Today in sports history, one of the greatest baseball players of all time was born. On this day 135 years ago, legendary outfielder Tyrus “Ty” Raymond Cobb was born.
Ty Cobb was a rare breed. Not only did he play baseball for 24 years, but he was also a player-manager for six of them. Cobb spent 22 years with the Detroit Tigers and his final two with the Philadelphia Athletics. Cobb was the “GOAT” of baseball for many years. It’s not hard to see why as he has been credited with setting 90 MLB records throughout his career.
Many remember him as a menacing player who played his heart out every time he was on the diamond. Cobb himself said that nature came from the abuse suffered from teammates who were jealous of Ty who made the league at just 18 years old.
Ty Cobb: The Original “GOAT”
In a league that has been around for over 100 years, many of Cobb’s records still stand to this day. Among those still standing are his career batting average (.366), combined total runs and runs batted in (4,065), and batting titles (11). While Ty Cobb did never win a title, he did win the MVP and the Triple Crown.

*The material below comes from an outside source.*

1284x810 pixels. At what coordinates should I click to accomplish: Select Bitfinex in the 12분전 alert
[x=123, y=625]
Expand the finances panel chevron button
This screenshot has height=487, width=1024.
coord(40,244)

Cobb’s impact on the game went much further than just the numbers he put up. While stories of Cobb’s racial intolerance were told throughout the years, they were later found to be falsified and embellished. Cobb was one of the first baseball players to publicly support the integration of baseball and the breaking of the color barrier. Following his death, he was praised in many obituaries for being in favor of racial freedom in baseball.
The impact of Ty Cobb is still felt to this day some half of a century later. Cobb donated a lot of money to build a hospital in his hometown. He also established an educational fund for needy kids from Georgia looking to attend college. At the time of his death, his estate was worth over $11 million ($102 million today) and, in his will, he left a quarter of the money to his educational fund. As of 2021, the Ty Cobb Educational Fund has awarded over $19 million dollars. Cobb’s excellence both on and off the field is what makes him one of the greatest baseball players of all time.